-- STUDY QUESTIONS --
**a)** In the computation offloading extract, translate this sentence into Spanish: "However, the proximate clouds generally have limited computing resources [17]."
**b)** According to the computation offloading extract, what simulator was used to evaluate the proposed ACF system?
**c)** Continue the computation offloading extract from its final sentence, keeping to the same topic and tone.

-- PAGE EXTRACT --
______________________________

We evaluated the proposed ACF system with CloudSim Simulator [12]. The experimental results reflect the efficacy of the ACF system over the tradeoff between waiting costs and leasing costs-based systems, threshold-rule-based systems, and response-time-based systems in terms of better energy savings at significantly lower monetary prices. In addition, it also minimizes delayed tasks and SLA violations.

The rest of the paper is organized as follows: Section 2 overviews the related research. Section 3 discusses the background of computation offloading. Section 4 presents the problem statement. Section 5 presents the design details of the proposed system. Section 6 elaborates on the experimental setup and results. Finally, Section 7 concludes the paper.

2  Related Work

Resource management decisions are a response to the performance degradation of the offloaded tasks at the CSP end. Since computation offloading from mobile devices involves unpredictable wireless networks, the research community has proposed a wide variety of mechanisms to tackle this issue. Some argue for using resources from proximate cloud platforms like edge computing [13], cloudlets [14], ad-hoc virtual clouds [15], or fog computing [16] for minimizing the long-term wide area network latencies of cloud computing. However, the proximate clouds generally have limited computing resources [17]. Therefore, these systems also need to lease computational resources from distant clouds, i.e., auto-scaling is still required in the proximate clouds to reduce leasing costs and deal with infrequent offloading tasks. Similarly, with remote cloud resources, auto-scaling can minimize the CSP’s costs under infrequent offloading tasks [7]. Hence, auto resource management as per the arriving workloads is imperative irrespective of the remote platforms used for offloading the computation from mobile devices. Furthermore, the significance of queuing delays at the CSP end has also been highlighted by [6]. Hence this section reviews the contemporary research that focuses on minimizing the delays at the CSP end in proximate clouds and distant clouds.

______________________________

-- RECORDED INFORMATION --
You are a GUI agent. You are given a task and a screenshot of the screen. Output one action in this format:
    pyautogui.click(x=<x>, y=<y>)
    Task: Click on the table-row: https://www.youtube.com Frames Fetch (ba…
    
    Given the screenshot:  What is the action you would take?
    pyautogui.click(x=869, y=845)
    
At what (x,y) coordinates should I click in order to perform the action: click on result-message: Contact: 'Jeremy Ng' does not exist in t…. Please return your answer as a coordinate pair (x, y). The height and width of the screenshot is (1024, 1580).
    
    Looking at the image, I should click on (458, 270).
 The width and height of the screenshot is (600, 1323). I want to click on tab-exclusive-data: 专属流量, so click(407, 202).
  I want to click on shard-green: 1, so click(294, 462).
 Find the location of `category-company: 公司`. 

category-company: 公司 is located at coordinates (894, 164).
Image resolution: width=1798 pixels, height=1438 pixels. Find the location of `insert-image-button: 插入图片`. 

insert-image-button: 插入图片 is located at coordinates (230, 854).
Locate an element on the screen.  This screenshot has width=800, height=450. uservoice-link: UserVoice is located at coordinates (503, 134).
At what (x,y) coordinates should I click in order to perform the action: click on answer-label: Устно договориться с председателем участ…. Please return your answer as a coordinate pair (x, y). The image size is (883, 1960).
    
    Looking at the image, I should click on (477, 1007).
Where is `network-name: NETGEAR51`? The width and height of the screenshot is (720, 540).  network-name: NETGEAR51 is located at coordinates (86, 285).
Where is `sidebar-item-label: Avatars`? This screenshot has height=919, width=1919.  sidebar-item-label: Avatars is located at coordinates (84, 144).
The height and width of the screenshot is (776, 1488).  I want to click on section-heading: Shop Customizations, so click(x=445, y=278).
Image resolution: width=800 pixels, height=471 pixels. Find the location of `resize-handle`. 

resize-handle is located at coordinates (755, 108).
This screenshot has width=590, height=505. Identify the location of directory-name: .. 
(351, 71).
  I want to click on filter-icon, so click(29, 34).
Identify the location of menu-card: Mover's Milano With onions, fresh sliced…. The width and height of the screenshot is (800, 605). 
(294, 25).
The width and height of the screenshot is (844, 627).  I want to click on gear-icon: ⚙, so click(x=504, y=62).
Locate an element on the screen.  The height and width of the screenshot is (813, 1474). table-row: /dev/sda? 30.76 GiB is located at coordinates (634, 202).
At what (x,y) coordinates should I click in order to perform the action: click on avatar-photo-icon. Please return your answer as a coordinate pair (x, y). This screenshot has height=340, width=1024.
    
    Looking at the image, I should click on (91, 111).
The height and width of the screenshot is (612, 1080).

______________________________

-- REPLIES --
**a)** Sin embargo, las nubes cercanas generalmente tienen recursos de cómputo limitados [17].

**b)** CloudSim Simulator.

**c)**
In proximate clouds, Reference [18] employs an admission control for the overwhelming offloading tasks. Chamola et al. [19] advocate balancing the workload between lightly and heavily loaded edge clouds. However, it would require frequent redistribution of running tasks. Meanwhile, Ma et al. [17] employ collaboration between edge clouds and distant clouds for dealing with the overwhelming offloading tasks. In addition, this framework proposes an optimization framework for scheduling the tasks between edge and leased cloud resources assuming that the arriving workload is known in advance. Hence some sort of resource management is imperative in proximate clouds. The key premise of ACF is that it can be employed at the proximate clouds for timely procurement of computational resources from the distant clouds as well as within proximate clouds.

The distant cloud auto-scaling systems can be classified into three broad categories: threshold-rule-based systems [5,6,20–23], response-time-based systems [4,7,8], and a tradeoff between different parameters [5,6,24]. Threshold-rule-based systems fix upper utilization (UpTh) and lower utilization (LowTh) for increasing or decreasing the number of running VM instances. The framework discussed in [9] used UpTh as 70% and LowTh as 30%. Similarly, [10] used UpTh as 75% and LowTh as 50%. The study discussed in [20] used UpTh as 80% and LowTh as 20% in M/M/s queuing systems with a focus on optimum utilization of the leasing interval of VMs. Meanwhile, [21] used an M/M/s/k queuing system with LowTh at 80%. Some different variants of threshold-rule-based systems are proposed in [22,23]. In [22], auto-scaling decisions are carried out after a pre-defined number of tasks, e.g., after 150 tasks. After executing the pre-defined number of tasks, the auto-scaling decisions are again carried out using threshold rules. Meanwhile, [23] used upper UpTh as 75%. Unlike other threshold-rule-based systems, it employs classification of the workload and increases/decreases the number of running VMs when significant changes in the workload are observed. However, such systems can suffer from sudden workload changes. So, threshold-rule-based systems are application specific and require a lot of manual tunings for adapting to the QoS requirements [11].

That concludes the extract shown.